── SUPPLIED INFORMATION

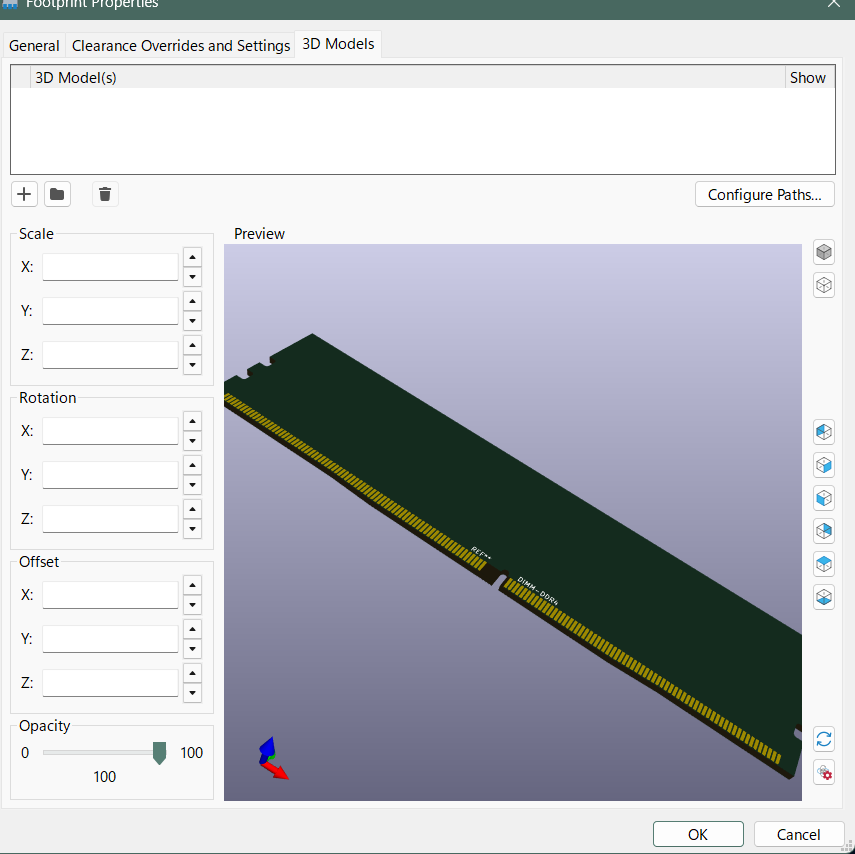The height and width of the screenshot is (854, 855).
Task: Click the Offset X input field
Action: tap(110, 595)
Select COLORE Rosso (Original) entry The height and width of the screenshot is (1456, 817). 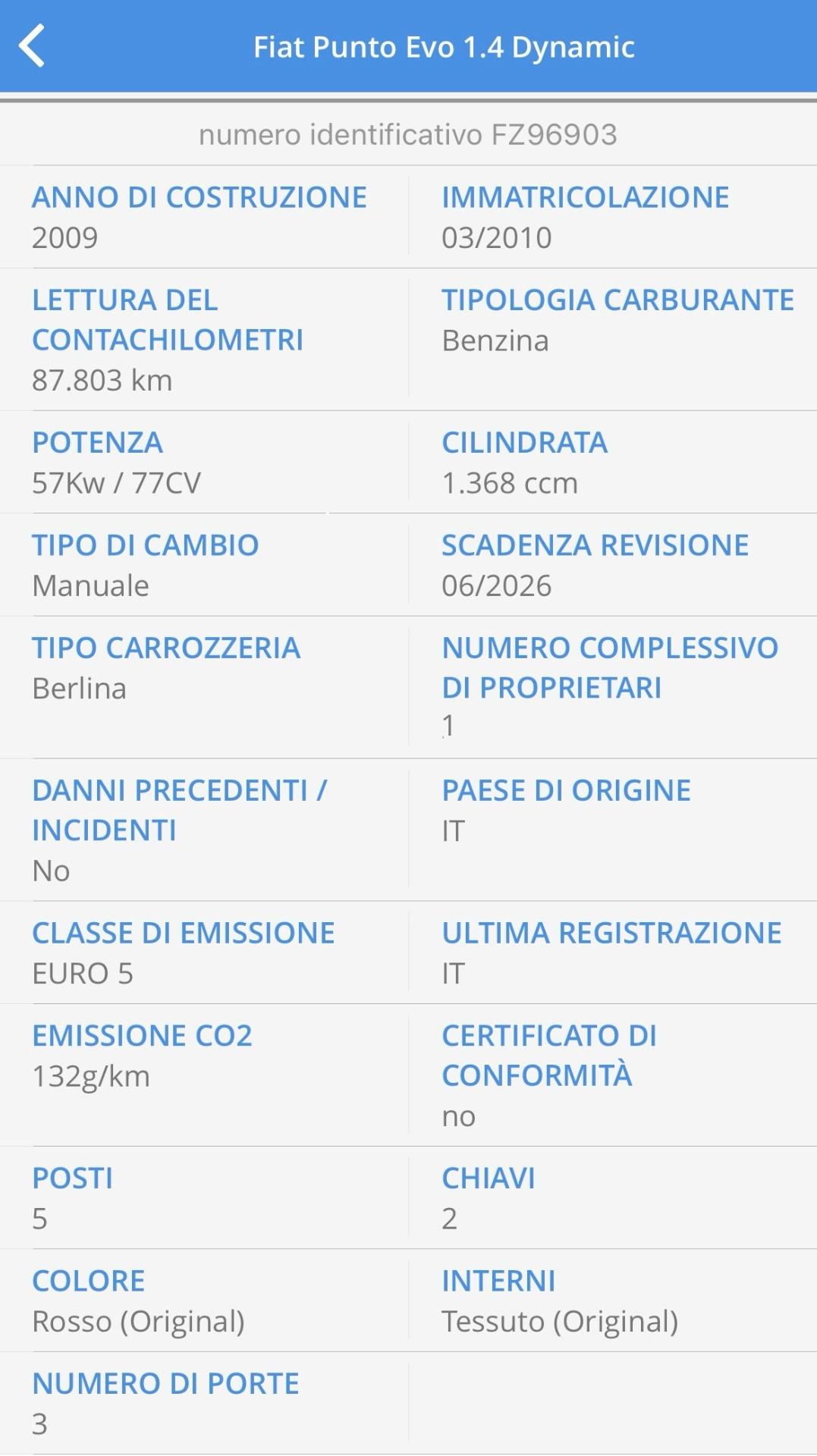138,1301
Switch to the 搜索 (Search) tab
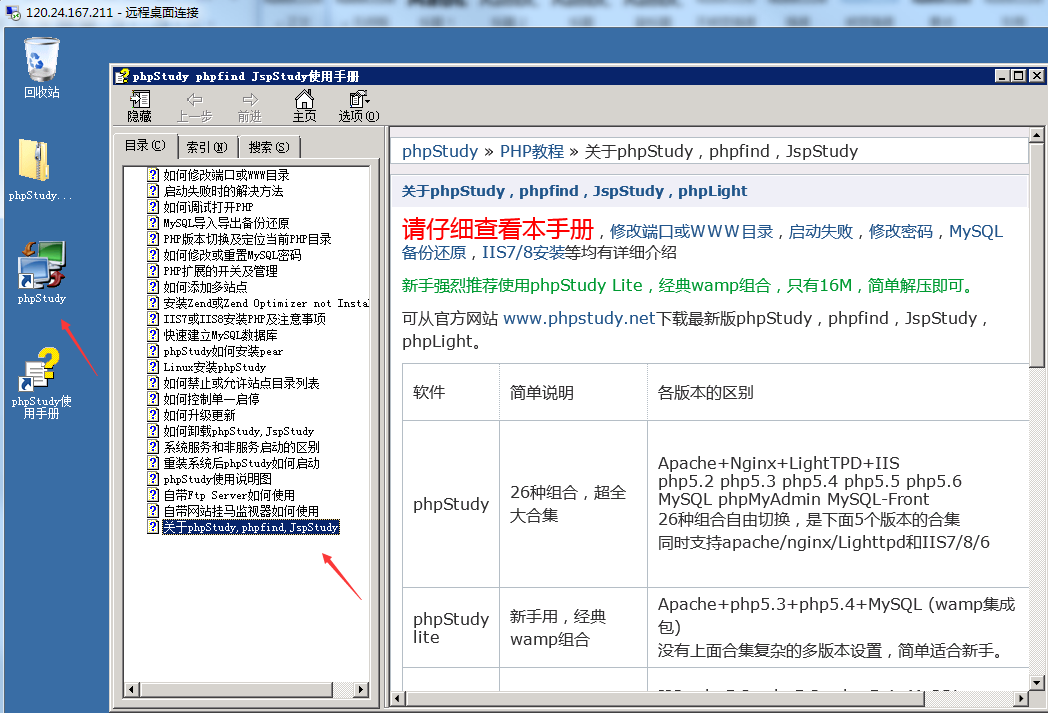 (x=268, y=147)
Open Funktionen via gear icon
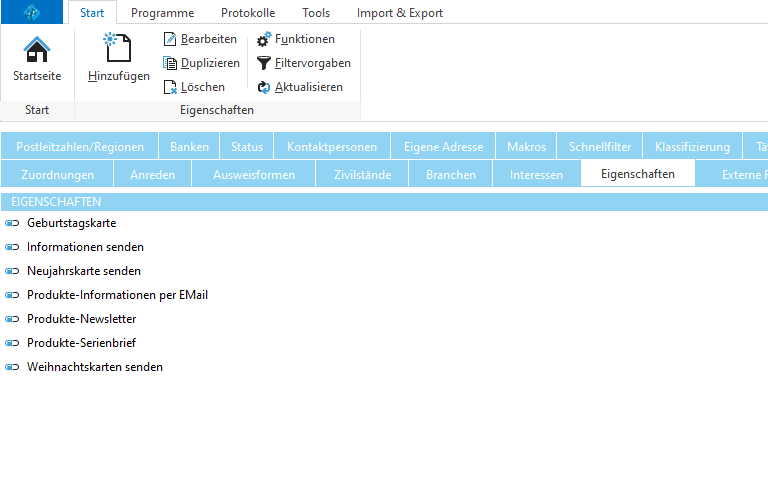 [x=264, y=39]
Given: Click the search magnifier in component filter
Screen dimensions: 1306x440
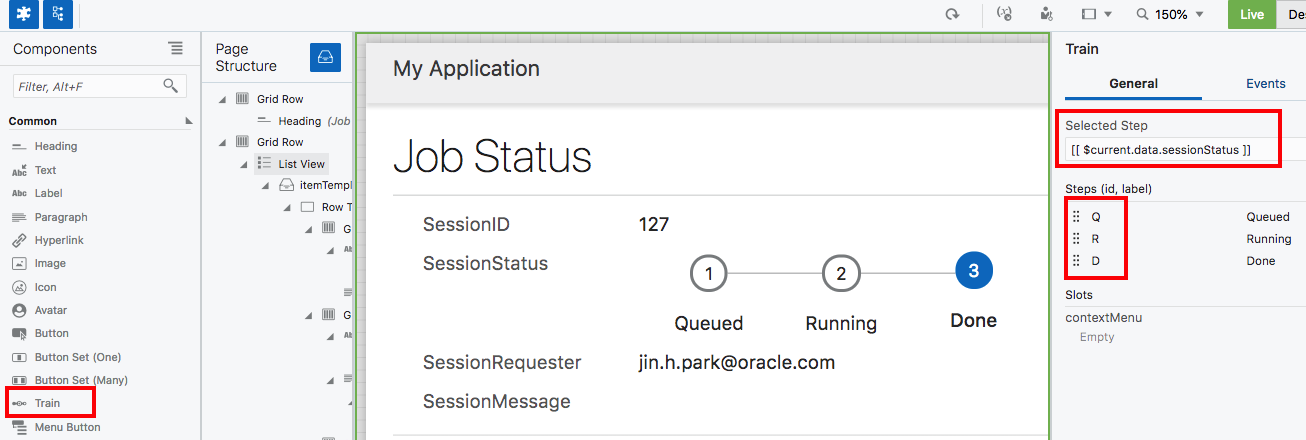Looking at the screenshot, I should pos(171,86).

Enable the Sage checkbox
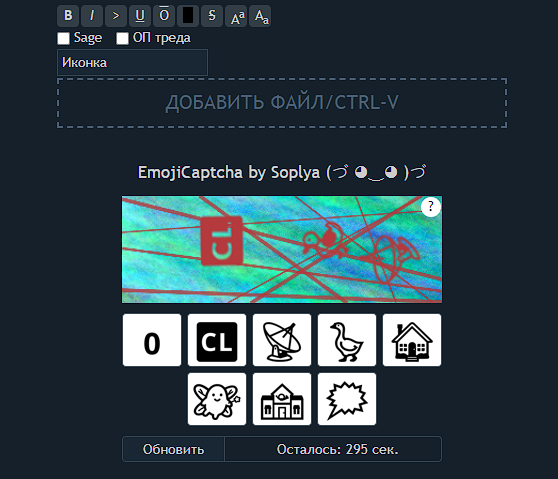[63, 38]
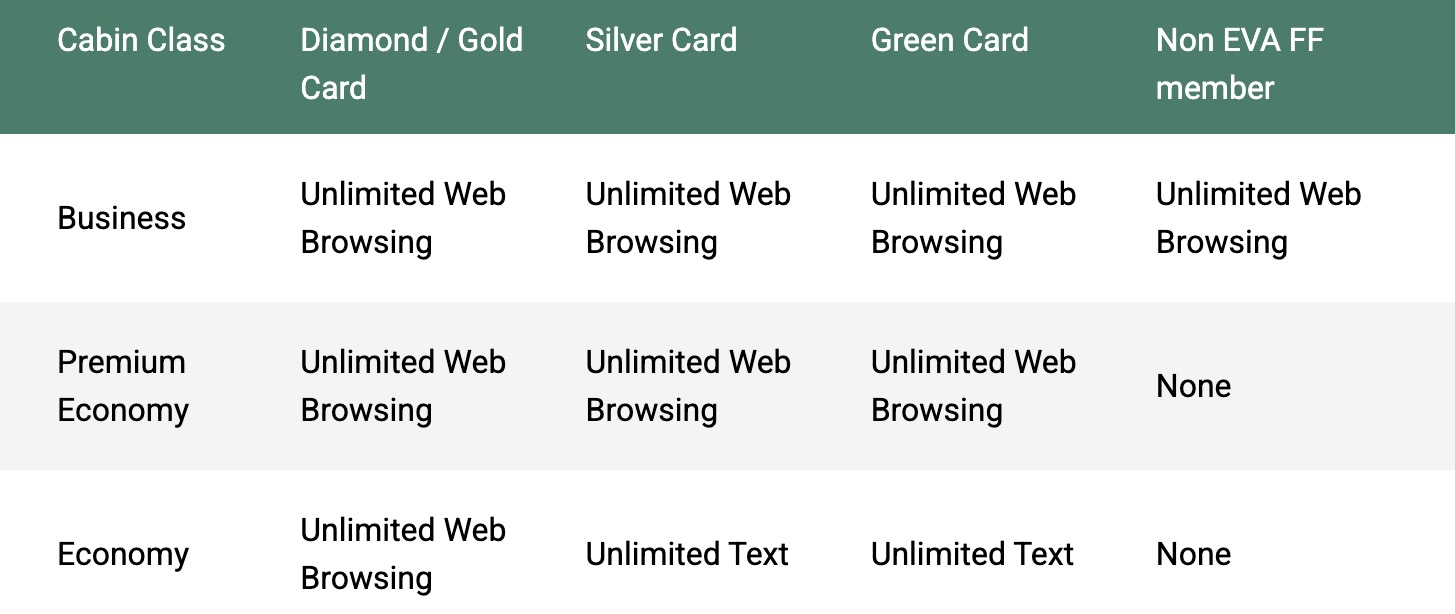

────

# YOUR TASK
Take the line with "Screen dimensions: 1306x440" and each line after it through the end of the material above, and reproduce them exactly, both ends included, without pictures.

# EXERCISE SOLUTION
Screen dimensions: 1306x440
Looking at the screenshot, I should pos(171,86).

Enable the Sage checkbox
[63, 38]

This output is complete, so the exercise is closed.